Before that, go to `/utils` and run `preparation.py` then `rnn_traj_token.py`, make sure your data is located at `/data/taxi`

In [2]:
# Specify the file path
file_path = "../data/token_traj.csv"  # Replace with your actual file path

# Load the CSV file
data = pd.read_csv(file_path)

# Display the first five rows
print(data.head(5))

# Get the number of rows
num_rows = len(data)

print(f"The dataset contains {num_rows} rows.")


                                processed_trajectory  time_elapsed
0  [[100, 100], [2.6204999999990264, 5.3615999999...         247.0
1  [[100, 100], [2.6082999999999856, 5.0733000000...        1031.0
2  [[100, 100], [-2.9032000000000835, 8.980099999...         203.0
3  [[100, 100], [-3.342600000000573, 8.4917999999...        3890.0
4  [[100, 100], [-2.2126999999997565, 9.253199999...         212.0
The dataset contains 290077 rows.


### Load, Split and Train
To make it easier to play the model, just sample 10000 rows in the csv file. Remember set sample = 0 if you want to use the whole dataset.

In [4]:
class TrajectoryDataset(Dataset):
    def __init__(self, data_path, sample=1, max_rows=10000):
        if sample:
            self.data = pd.read_csv(data_path, nrows=max_rows)
        else:
            self.data = pd.read_csv(data_path)
        self.x = self.data['processed_trajectory'].apply(eval).tolist()
        self.y = self.data['time_elapsed'].values.astype(np.float32)
    
    def __len__(self):
        return len(self.data)
    
    def __getitem__(self, idx):
        x = torch.tensor(self.x[idx], dtype=torch.float32)
        y = torch.tensor(self.y[idx], dtype=torch.float32)
        return x, y

In [5]:
data_path = "../data/token_traj.csv"
dataset = TrajectoryDataset(data_path, sample = 1)
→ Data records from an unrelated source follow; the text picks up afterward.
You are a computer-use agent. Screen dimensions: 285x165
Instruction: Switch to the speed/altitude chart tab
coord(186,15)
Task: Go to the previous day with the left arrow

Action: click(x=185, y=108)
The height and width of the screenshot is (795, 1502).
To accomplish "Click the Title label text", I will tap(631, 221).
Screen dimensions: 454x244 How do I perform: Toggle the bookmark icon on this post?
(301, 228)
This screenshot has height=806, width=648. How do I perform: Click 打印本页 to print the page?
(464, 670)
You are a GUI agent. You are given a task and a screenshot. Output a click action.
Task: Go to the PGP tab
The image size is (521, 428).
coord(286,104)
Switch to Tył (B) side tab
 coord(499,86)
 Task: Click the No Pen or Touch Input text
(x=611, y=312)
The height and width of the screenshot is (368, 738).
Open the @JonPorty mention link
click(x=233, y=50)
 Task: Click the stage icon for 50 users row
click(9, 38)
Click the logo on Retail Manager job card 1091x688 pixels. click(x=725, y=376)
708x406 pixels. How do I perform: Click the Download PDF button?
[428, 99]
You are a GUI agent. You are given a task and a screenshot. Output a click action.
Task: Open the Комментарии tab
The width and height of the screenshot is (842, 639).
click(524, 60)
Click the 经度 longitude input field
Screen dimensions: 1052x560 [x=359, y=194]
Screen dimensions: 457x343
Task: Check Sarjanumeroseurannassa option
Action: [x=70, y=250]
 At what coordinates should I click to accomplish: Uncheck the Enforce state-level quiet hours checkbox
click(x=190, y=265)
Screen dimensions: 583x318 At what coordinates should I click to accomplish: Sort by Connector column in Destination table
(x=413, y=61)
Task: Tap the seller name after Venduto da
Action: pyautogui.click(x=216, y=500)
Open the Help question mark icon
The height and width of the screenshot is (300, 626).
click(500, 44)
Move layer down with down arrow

# Split the dataset into train/val/test = 7/1/2
train_size = int(0.7 * len(dataset))
val_size = int(0.1 * len(dataset))
test_size = len(dataset) - train_size - val_size
train_set, val_set, test_set = random_split(dataset, [train_size, val_size, test_size])

train_loader = DataLoader(train_set, batch_size=32, shuffle=True)
val_loader = DataLoader(val_set, batch_size=32, shuffle=False)
test_loader = DataLoader(test_set, batch_size=32, shuffle=False)

In [23]:
def train_model(model, train_loader, val_loader, epochs=10, lr=0.001, device="cpu", batch_size=32):
    model = model.to(device)
    criterion = nn.MSELoss()
    optimizer = torch.optim.Adam(model.parameters(), lr=lr)

    for epoch in range(epochs):
        # Training phase
        model.train()
        train_loss = 0
        train_bar = tqdm(train_loader, desc=f"Training Epoch {epoch+1}/{epochs}")
        cnt = 0
        for x_batch, y_batch in train_bar:
            x_batch, y_batch = x_batch.to(device), y_batch.to(device)
            optimizer.zero_grad()
            predictions = model(x_batch)
            loss = criterion(predictions, y_batch)
            loss.backward()
            optimizer.step()
            train_loss += (loss.item() / batch_size)
            cnt += 1
            # print("Loss item: ", loss.item(), ", train_loss: ", train_loss)
            train_bar.set_postfix({"Train Loss": (train_loss / cnt) / (len(train_bar) + 1)})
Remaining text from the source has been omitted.